(682b) Microfluidic Sensing of Soft Micromaterials: Subtleties of Microgel and Capsule Fabrication in Microscale Flows

Fluidic droplet generation technology is increasingly used in the fabrication of soft polymeric materials for encapsulation, both for biomedical research purposes and to develop consumer products from pharmaceuticals to cosmetics. While the size, shape, and frequency of generation of soft materials in flow is readily measured using microscopy, optimization of their mechanical properties can be cumbersome. Traditional assays to measure and then optimize mechanical properties require removal of the material in flow, and are often destructive and time-consuming.
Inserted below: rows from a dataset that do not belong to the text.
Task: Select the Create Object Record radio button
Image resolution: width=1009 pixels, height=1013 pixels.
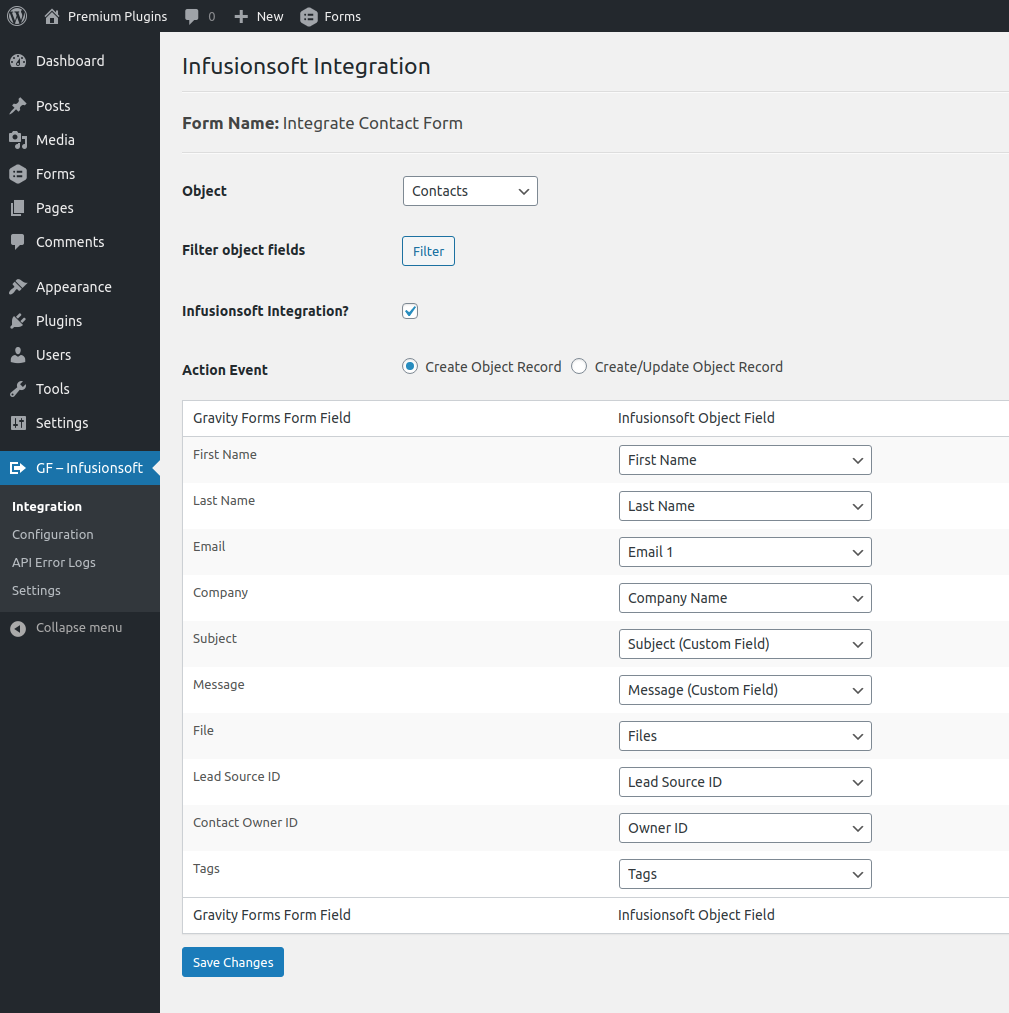Action: 409,366
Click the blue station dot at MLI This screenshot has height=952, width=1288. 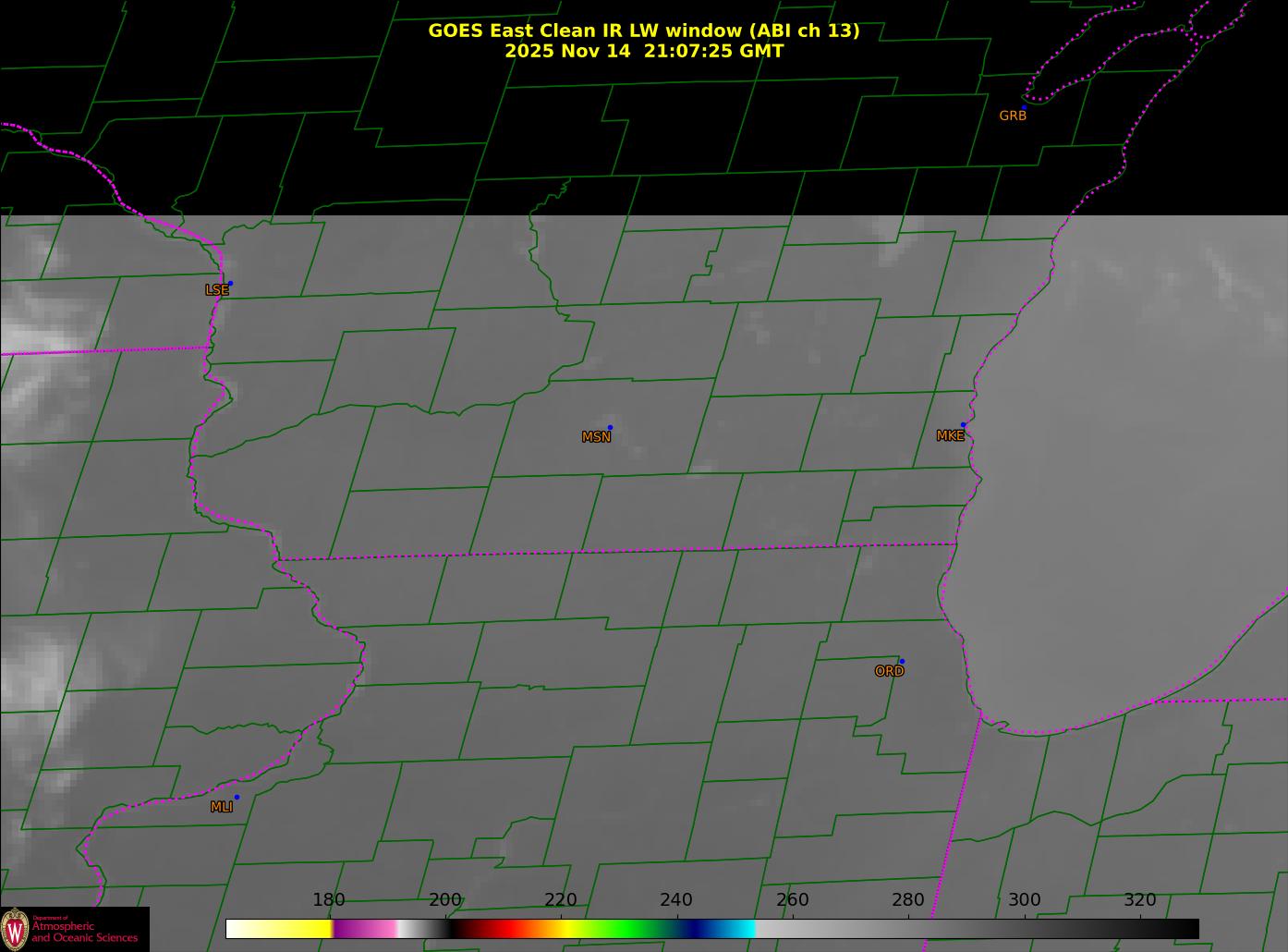click(237, 797)

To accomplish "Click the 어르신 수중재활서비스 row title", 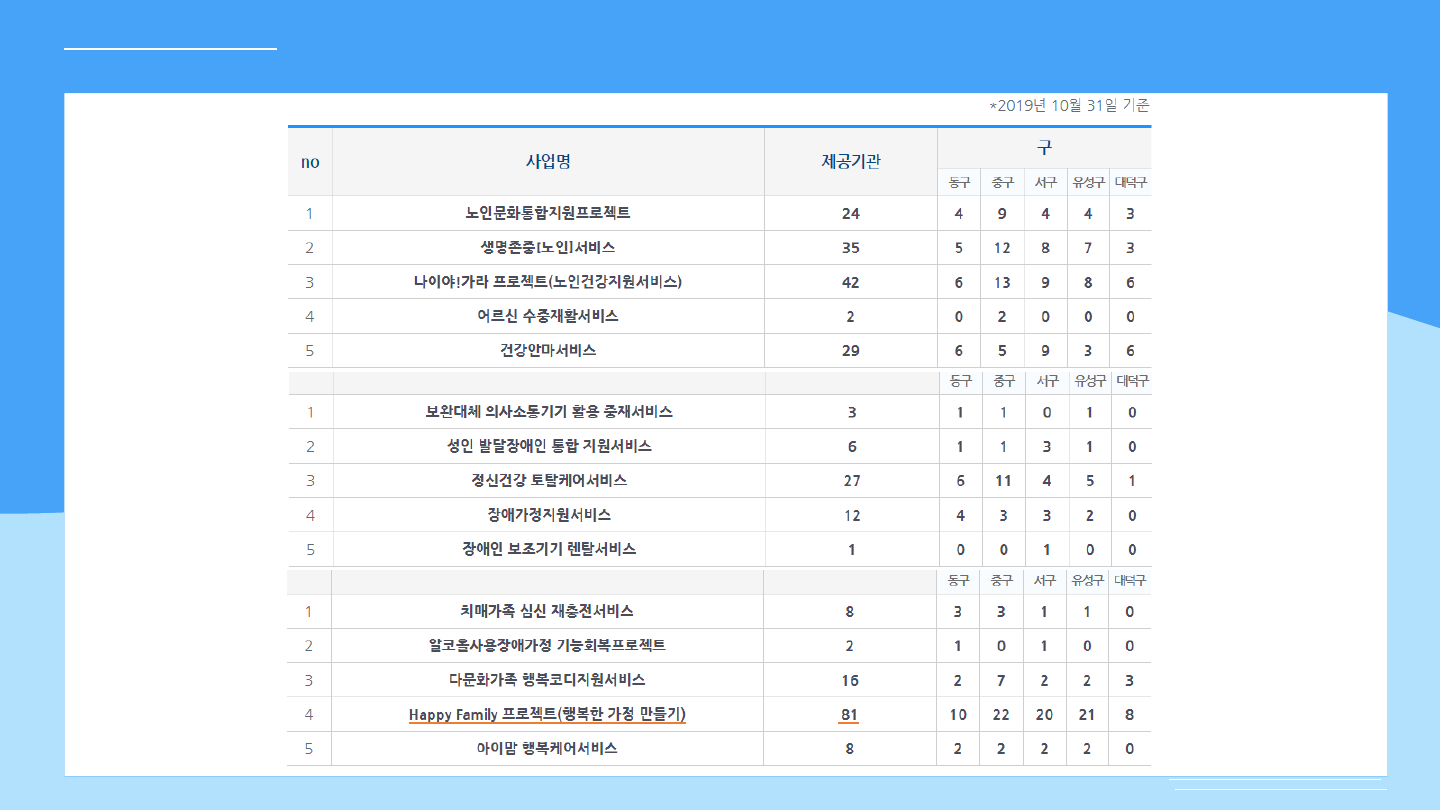I will coord(548,316).
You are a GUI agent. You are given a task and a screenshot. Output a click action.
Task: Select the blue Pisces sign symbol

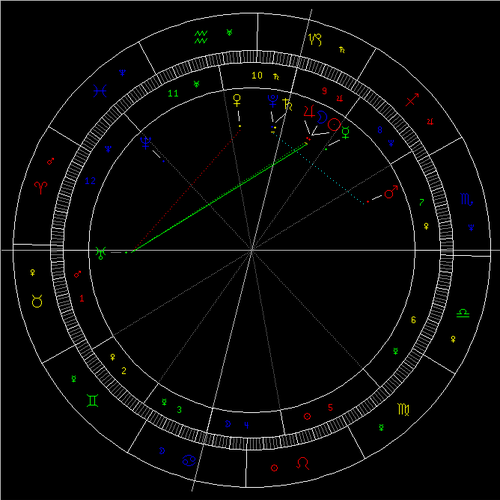click(100, 91)
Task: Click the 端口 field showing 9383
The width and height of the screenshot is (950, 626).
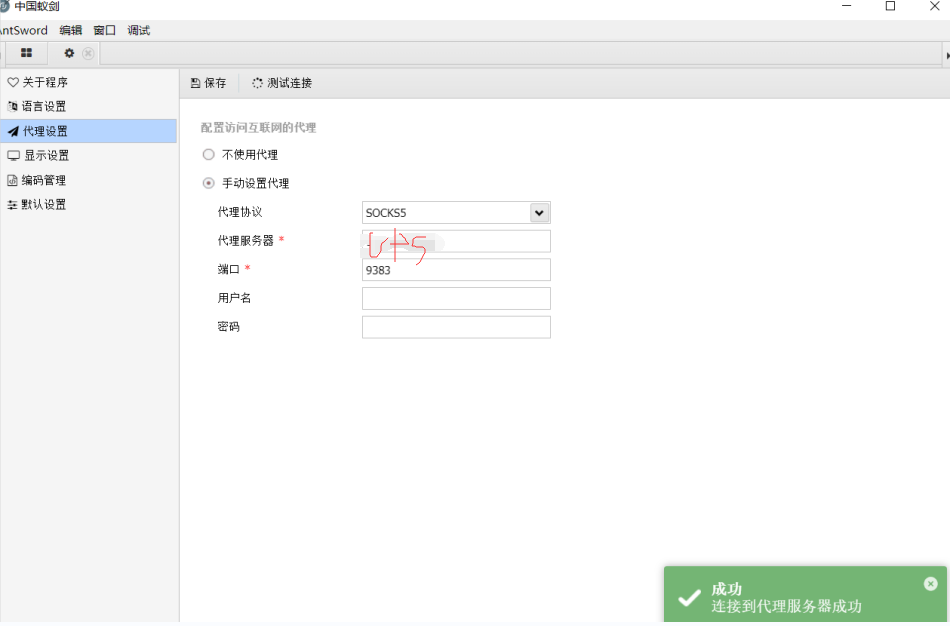Action: coord(456,270)
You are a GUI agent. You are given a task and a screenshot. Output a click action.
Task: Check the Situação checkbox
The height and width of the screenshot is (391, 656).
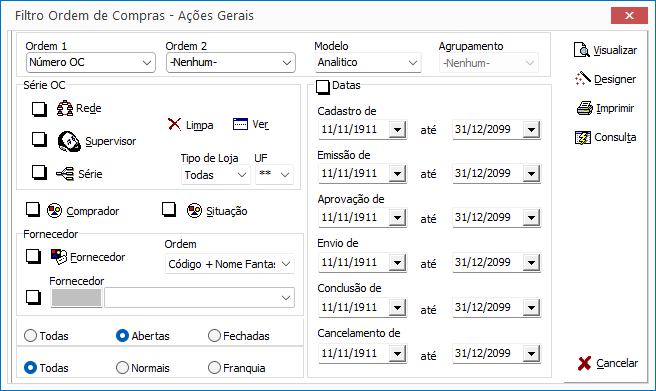click(x=169, y=209)
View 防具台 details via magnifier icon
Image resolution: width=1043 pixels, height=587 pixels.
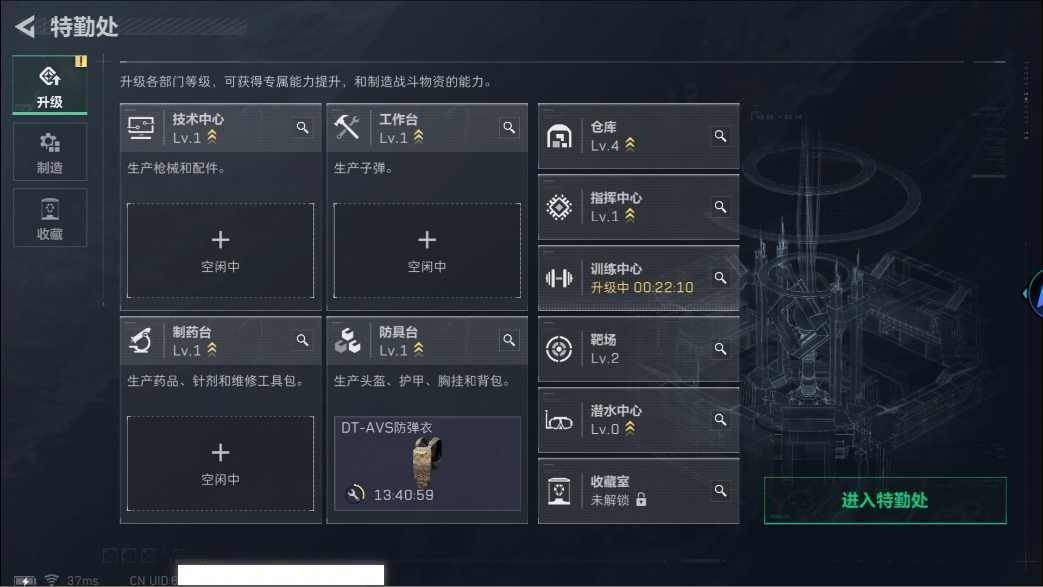509,340
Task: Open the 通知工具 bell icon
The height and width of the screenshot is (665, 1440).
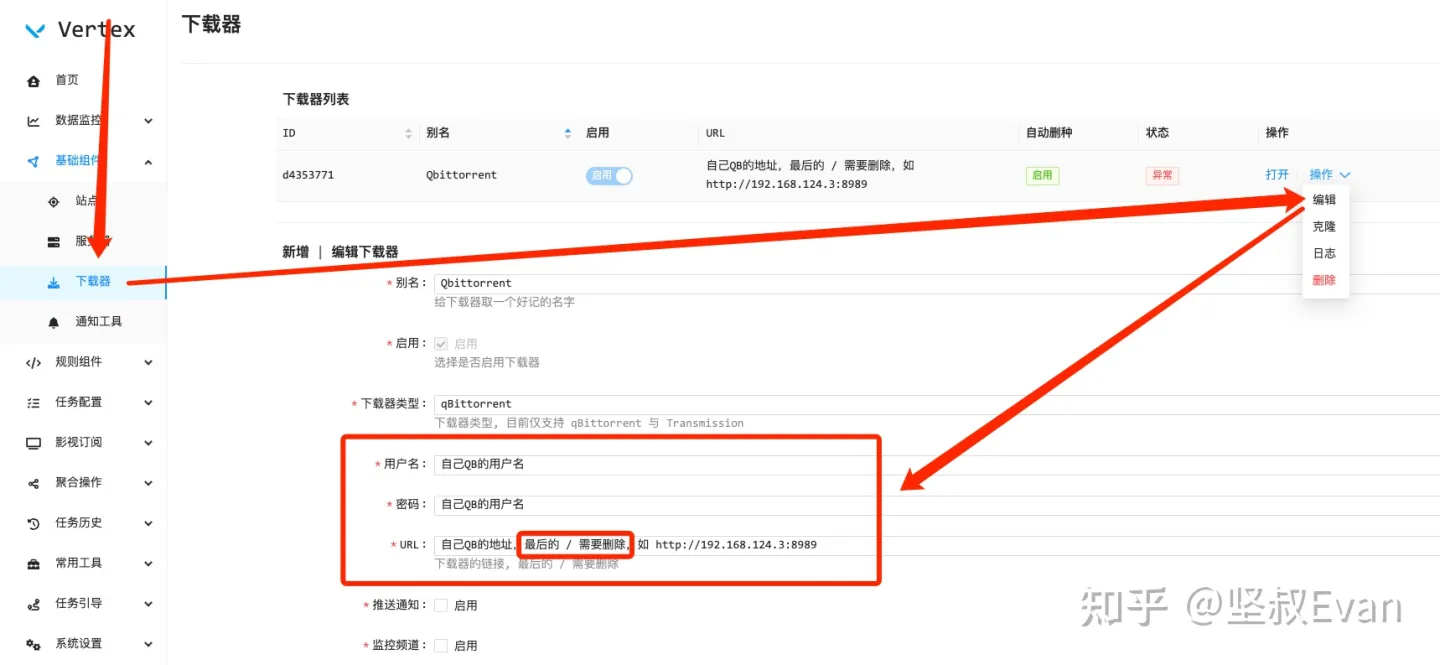Action: click(54, 322)
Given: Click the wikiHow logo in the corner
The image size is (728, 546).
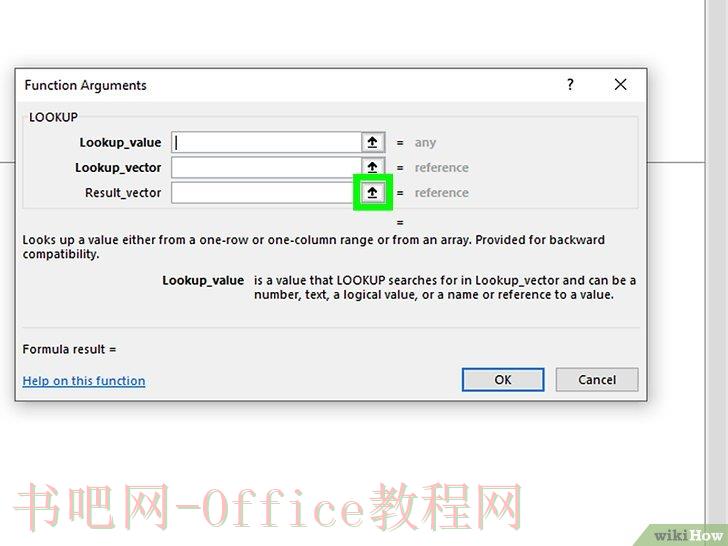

We use in-line, on-chip fluidic platforms to investigate both the structural ‘zoology’ and the mechanical response of fluidic-fabricated micromaterials flowing through constrictions. Our case studies include investigations of both microgel particles and capsules. One commonly used polymer for particle formation is the blank slate hydrogel polyethylene glycol diacrylate (PEGDA), which can be polymerized and crosslinked using UV light. Typically, formation of UV-crosslinked PEGDA microgel particles in fluidics is accomplished by over-illumination of the polymer to ensure complete gelation. We find that adjusting UV illumination not only controls the transition from PEGDA-filled droplets to fully gelled particles, but also reveals the emergence of interesting structures and morphologies of fluidic-generated soft materials through the gelation transition. Fluidic techniques reveal similarly interesting behavior in materials that form capsules in flow, whether due to gelation of a polymer shell or the formation or removal of an oxide layer around a liquid metal droplet. We couple our fluidic techniques with macroscopic techniques like pendant drop and bulk rheology to better elucidate the impact of flow on the properties of fluidic-generated materials.